## Problem to solve
With the line containing "Task: Click the back arrow in mobile header" as the start and the line containing "This screenshot has height=720, width=1280." as the end, transcribe that span of the entries below exactly, including both.

## Material for this exercise
########################################

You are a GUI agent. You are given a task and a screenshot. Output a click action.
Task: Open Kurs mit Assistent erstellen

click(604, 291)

########################################

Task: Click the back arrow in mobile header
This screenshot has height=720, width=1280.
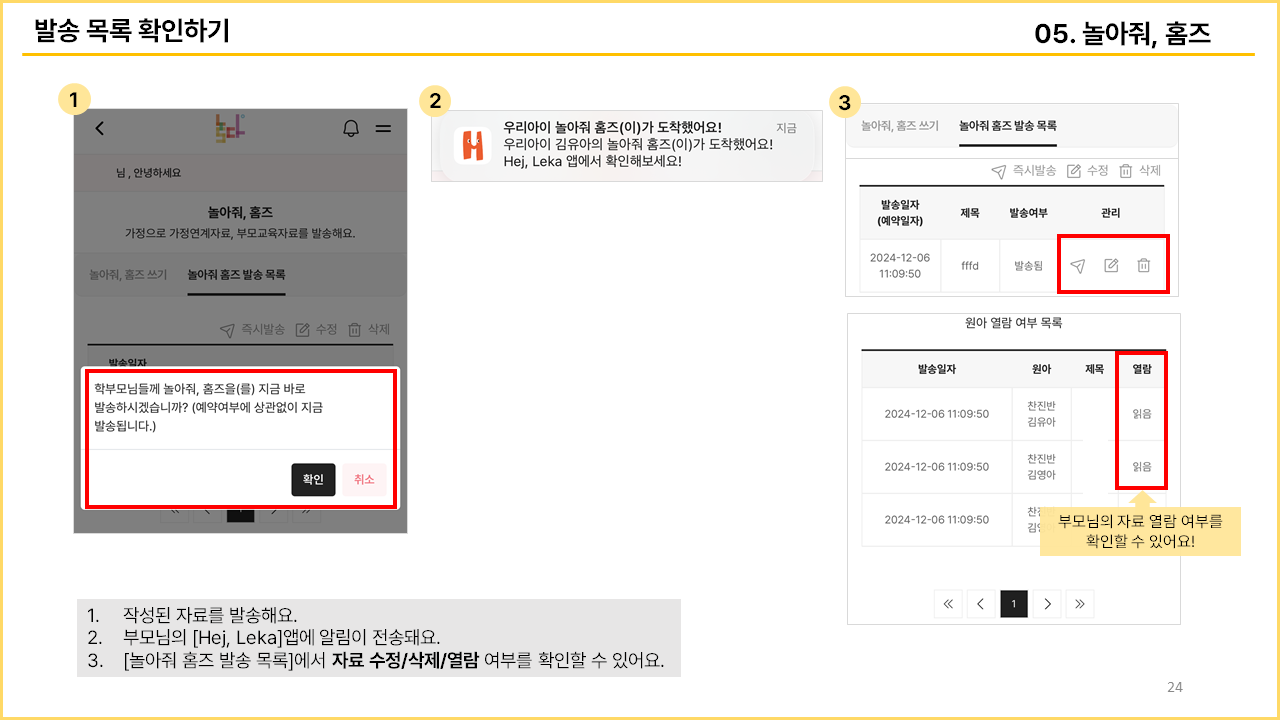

########################################

## Written response
Task: Click the back arrow in mobile header
This screenshot has height=720, width=1280.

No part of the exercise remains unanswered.